Reste encore, et ce n’est sûrement pas une mince affaire, à convaincre le niveau institutionnel pour lequel l’interlocuteur est l’inspecteur d’académie du Lot, mais nos organisateurs ont bon espoir de recueillir son soutien et les autorisations nécessaires. Il faudra ensuite définir les établissements hôtes et leur proposer un protocole d’organisation très complet : « En effet, le spectacle n’est pas conçu comme une simple visite faite à des publics successifs. Au contraire : il prend tout son sens dans la mesure où il génère une forte implication de l’établissement, ou des établissements hôtes de la ville étape. Concrètement, plusieurs dispositifs sont mis en place :
* Chaque collège partenaire reçoit plusieurs mois à l’avance les partitions des choeurs du spectacle. L’enseignant d’Éducation Musicale, dans le cadre de la chorale par exemple, les travaille avec ses élèves. Et le jour venu, ils deviennent choristes durant la ou les représentation(s).

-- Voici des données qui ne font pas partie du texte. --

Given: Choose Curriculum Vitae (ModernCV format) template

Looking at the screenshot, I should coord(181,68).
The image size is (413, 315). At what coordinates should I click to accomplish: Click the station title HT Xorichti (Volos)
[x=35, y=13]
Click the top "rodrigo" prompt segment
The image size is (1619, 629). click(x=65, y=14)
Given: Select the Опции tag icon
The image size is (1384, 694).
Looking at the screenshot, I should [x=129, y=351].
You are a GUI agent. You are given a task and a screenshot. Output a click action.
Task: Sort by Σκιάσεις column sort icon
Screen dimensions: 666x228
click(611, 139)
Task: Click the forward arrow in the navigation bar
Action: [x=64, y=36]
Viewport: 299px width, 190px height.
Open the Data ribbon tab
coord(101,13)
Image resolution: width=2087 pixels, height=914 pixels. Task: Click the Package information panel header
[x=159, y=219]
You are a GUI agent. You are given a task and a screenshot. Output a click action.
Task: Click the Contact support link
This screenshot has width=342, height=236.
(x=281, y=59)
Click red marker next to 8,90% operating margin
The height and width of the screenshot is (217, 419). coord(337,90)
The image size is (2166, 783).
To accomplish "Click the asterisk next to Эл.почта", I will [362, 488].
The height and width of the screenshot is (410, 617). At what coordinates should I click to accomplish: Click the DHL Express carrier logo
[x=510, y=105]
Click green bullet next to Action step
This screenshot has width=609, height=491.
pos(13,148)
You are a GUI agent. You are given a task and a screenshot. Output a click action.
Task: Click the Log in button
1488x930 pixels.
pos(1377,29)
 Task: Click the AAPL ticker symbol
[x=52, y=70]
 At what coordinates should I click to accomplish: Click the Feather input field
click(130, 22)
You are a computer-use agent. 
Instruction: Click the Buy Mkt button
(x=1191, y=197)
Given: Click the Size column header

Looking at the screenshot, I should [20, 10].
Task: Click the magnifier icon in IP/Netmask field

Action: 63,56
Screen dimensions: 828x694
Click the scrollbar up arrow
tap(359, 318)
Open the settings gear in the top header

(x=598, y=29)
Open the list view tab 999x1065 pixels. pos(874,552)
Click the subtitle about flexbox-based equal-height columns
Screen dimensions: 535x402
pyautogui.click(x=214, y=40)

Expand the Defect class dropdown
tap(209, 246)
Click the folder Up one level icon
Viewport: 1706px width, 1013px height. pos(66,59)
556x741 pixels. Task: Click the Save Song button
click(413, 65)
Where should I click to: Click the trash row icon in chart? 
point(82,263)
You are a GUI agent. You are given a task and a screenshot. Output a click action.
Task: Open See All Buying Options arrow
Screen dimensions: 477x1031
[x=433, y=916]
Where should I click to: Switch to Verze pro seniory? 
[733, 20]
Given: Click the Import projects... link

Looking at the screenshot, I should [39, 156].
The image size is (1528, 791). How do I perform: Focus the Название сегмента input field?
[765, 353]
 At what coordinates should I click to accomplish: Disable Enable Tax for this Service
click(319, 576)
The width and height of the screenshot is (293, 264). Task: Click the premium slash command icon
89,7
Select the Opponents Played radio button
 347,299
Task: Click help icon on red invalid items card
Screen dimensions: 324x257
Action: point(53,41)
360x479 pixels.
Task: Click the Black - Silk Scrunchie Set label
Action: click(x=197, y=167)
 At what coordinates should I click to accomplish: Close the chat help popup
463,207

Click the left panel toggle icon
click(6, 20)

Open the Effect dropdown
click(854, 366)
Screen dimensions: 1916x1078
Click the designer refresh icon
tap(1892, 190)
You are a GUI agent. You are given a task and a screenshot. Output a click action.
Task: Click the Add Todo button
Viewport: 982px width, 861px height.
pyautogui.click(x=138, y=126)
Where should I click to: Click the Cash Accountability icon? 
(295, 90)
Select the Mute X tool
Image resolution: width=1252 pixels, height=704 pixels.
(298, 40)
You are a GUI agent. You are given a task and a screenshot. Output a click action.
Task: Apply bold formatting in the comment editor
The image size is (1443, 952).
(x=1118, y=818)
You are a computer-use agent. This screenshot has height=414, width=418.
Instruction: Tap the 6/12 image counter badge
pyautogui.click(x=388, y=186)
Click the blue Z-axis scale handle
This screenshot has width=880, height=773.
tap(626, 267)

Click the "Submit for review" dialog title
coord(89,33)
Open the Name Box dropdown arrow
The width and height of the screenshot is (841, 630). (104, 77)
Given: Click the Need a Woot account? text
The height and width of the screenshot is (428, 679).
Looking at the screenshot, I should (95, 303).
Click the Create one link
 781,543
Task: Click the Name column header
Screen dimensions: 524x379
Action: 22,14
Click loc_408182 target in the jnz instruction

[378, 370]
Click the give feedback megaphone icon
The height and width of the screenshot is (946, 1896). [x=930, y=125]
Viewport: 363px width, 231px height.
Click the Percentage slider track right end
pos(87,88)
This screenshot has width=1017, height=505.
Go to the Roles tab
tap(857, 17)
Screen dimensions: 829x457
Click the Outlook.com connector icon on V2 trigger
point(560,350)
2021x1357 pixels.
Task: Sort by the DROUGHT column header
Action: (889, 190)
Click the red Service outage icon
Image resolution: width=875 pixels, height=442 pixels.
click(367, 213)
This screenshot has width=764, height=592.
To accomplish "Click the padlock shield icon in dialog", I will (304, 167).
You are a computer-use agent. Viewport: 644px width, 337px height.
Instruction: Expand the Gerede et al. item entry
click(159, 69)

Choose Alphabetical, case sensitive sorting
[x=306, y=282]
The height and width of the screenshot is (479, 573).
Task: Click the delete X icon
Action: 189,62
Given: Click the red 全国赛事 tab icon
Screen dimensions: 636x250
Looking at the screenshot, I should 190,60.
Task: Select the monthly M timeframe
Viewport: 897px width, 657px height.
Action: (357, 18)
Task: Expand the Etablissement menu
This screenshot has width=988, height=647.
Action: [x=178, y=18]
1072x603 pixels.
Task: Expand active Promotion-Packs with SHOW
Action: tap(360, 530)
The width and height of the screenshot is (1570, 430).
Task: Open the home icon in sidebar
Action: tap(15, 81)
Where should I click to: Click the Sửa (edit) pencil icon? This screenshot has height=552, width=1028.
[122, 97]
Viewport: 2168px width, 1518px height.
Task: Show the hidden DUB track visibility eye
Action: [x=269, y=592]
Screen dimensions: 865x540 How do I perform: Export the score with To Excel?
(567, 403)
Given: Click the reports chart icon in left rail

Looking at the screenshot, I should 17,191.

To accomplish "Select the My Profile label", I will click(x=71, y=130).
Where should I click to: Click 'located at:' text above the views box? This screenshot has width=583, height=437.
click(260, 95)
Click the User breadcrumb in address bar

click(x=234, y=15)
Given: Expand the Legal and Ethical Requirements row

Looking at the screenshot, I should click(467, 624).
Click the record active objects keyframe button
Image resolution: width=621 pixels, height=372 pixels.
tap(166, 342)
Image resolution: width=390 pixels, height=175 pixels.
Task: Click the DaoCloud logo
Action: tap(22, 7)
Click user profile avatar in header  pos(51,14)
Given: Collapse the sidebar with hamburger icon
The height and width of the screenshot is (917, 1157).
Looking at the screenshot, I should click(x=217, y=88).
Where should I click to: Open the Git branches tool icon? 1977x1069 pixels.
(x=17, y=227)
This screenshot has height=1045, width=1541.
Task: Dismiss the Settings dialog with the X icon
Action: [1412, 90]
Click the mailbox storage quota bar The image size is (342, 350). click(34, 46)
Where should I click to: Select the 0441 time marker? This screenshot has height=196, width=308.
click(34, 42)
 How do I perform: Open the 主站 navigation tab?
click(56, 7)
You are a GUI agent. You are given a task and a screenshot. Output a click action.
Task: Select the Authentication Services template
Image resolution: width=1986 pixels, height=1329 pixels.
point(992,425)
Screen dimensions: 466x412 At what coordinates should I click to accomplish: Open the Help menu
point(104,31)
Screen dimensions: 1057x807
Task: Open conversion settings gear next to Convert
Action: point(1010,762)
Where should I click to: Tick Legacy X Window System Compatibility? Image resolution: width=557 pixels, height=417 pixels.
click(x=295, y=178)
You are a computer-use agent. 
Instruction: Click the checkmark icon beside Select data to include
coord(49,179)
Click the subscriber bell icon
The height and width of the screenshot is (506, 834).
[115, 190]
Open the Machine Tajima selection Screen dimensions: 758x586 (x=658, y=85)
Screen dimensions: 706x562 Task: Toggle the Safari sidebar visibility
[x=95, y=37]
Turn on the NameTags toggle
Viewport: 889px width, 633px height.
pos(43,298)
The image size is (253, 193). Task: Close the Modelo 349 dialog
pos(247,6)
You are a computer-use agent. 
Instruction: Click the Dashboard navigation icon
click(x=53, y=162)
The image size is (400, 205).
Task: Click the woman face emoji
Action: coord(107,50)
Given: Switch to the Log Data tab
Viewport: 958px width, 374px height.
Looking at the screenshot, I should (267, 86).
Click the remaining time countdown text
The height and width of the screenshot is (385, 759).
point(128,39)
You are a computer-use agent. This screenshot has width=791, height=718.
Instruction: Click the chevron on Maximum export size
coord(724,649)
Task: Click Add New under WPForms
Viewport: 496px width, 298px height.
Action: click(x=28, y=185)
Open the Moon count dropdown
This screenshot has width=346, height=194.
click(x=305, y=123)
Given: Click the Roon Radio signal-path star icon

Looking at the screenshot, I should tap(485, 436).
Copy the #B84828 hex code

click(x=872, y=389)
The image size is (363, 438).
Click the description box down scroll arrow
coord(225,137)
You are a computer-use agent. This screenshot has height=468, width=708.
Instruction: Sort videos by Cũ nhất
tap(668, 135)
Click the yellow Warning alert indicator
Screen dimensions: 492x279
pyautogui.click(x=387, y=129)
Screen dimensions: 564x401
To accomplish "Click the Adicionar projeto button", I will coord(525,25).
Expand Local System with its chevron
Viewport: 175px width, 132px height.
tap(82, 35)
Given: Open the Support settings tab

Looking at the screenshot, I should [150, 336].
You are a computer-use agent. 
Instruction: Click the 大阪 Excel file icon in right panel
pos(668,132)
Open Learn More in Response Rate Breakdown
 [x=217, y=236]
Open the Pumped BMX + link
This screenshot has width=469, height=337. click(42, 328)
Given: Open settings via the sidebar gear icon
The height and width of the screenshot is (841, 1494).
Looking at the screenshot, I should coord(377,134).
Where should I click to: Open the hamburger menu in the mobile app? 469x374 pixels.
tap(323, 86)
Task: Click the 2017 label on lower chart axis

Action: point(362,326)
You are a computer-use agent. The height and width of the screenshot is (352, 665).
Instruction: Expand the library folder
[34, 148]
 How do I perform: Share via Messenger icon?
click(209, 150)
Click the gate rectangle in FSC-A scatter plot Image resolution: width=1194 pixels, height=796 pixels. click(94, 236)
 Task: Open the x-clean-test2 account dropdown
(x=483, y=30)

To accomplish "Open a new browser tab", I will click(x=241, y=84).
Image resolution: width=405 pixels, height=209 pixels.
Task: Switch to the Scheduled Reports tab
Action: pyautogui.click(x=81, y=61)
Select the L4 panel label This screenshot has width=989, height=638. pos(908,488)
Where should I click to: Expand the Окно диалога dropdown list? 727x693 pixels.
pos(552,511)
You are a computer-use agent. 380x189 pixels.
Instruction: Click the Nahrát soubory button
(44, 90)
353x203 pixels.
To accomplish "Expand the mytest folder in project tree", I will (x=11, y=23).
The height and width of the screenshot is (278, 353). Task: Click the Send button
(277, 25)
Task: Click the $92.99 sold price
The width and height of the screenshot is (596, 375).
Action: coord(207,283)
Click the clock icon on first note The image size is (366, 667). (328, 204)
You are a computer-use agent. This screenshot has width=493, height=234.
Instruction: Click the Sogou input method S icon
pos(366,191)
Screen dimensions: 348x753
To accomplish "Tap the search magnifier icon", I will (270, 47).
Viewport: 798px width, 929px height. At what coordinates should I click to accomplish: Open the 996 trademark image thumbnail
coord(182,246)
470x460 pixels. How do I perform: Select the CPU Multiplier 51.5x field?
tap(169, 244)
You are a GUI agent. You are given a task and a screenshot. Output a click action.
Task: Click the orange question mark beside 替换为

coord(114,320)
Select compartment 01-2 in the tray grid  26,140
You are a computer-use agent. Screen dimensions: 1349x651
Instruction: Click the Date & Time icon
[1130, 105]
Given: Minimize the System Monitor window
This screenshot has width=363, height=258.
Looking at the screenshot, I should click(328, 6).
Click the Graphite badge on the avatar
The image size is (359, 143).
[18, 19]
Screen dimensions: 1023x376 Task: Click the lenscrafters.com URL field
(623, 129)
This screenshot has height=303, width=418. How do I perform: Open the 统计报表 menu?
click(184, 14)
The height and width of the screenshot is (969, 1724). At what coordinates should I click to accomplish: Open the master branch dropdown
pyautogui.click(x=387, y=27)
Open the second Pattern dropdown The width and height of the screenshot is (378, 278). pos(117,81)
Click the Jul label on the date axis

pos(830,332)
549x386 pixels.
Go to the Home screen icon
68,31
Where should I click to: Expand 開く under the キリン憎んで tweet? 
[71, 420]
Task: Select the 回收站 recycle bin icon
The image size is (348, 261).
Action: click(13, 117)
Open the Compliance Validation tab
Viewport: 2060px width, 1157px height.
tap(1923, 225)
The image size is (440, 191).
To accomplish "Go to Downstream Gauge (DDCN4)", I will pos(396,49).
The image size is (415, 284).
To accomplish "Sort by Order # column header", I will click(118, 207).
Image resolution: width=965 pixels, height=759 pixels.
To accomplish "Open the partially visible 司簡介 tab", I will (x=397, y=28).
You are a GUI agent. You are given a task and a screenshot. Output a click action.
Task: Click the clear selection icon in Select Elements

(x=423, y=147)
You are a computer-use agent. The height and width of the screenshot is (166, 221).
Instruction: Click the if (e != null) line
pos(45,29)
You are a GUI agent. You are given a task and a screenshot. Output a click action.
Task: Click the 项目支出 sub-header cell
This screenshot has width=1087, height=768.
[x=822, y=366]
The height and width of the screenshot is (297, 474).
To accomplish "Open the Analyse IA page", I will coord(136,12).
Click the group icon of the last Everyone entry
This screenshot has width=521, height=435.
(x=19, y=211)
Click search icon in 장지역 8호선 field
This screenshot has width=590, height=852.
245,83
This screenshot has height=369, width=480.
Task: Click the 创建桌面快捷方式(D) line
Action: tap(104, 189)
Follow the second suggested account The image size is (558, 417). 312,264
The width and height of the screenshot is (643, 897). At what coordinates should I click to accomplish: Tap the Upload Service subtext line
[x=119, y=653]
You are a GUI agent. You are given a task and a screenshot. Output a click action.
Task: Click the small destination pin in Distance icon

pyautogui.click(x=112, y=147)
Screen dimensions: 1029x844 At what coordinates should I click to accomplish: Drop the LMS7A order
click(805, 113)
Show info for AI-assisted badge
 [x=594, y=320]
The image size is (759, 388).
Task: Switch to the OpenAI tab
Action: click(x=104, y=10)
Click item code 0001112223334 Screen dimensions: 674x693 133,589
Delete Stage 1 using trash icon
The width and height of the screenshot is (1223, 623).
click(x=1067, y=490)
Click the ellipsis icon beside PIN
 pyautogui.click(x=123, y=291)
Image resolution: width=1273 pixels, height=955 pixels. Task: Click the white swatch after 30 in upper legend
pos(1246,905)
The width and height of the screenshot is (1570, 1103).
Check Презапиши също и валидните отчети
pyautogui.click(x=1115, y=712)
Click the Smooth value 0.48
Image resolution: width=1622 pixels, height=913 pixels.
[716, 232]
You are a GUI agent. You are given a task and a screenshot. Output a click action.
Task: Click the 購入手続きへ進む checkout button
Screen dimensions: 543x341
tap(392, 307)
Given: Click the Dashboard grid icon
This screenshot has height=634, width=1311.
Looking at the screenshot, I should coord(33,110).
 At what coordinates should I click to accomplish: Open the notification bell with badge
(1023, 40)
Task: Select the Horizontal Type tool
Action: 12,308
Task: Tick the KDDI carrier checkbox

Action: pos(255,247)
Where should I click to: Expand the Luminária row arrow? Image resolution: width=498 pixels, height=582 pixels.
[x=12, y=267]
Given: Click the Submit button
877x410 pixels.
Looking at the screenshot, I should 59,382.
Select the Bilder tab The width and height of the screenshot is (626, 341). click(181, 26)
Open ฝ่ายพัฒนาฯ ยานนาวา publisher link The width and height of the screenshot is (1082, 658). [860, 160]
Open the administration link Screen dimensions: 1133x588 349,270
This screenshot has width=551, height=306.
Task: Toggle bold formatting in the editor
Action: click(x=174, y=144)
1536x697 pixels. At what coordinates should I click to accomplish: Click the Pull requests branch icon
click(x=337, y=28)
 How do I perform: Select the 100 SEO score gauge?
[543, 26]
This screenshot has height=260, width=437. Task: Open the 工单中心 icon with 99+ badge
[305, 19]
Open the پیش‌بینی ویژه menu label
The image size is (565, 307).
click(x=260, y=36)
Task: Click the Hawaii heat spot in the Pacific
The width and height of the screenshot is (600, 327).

* Quelques élèves d’un lycée professionnel du bassin impliqué (inscrits par exemple en section coiffure et en section esthétique) viennent coiffer et maquiller les « comédiens » avant et pendant le spectacle.
* Une rencontre, conférence entre les membres de la tournée et la ou (les) communauté(s) scolaire(s) hôte(s) est systématiquement programmée le jour même ou le lendemain du spectacle : c’est l’occasion de tous les échanges, et de tous les
partages.
* Des installations permettant l’exercice de l’EPS sont fournies, et pourquoi pas préparées avec leurs élèves, là aussi, par les enseignants hôtes ».
Espérons donc que ce beau projet pourra se réaliser et souhaitons à Demain l’Aurore une tournée 2009 particulièrement heureuse, que nous ne manquerons pas de suivre, au moins partiellement.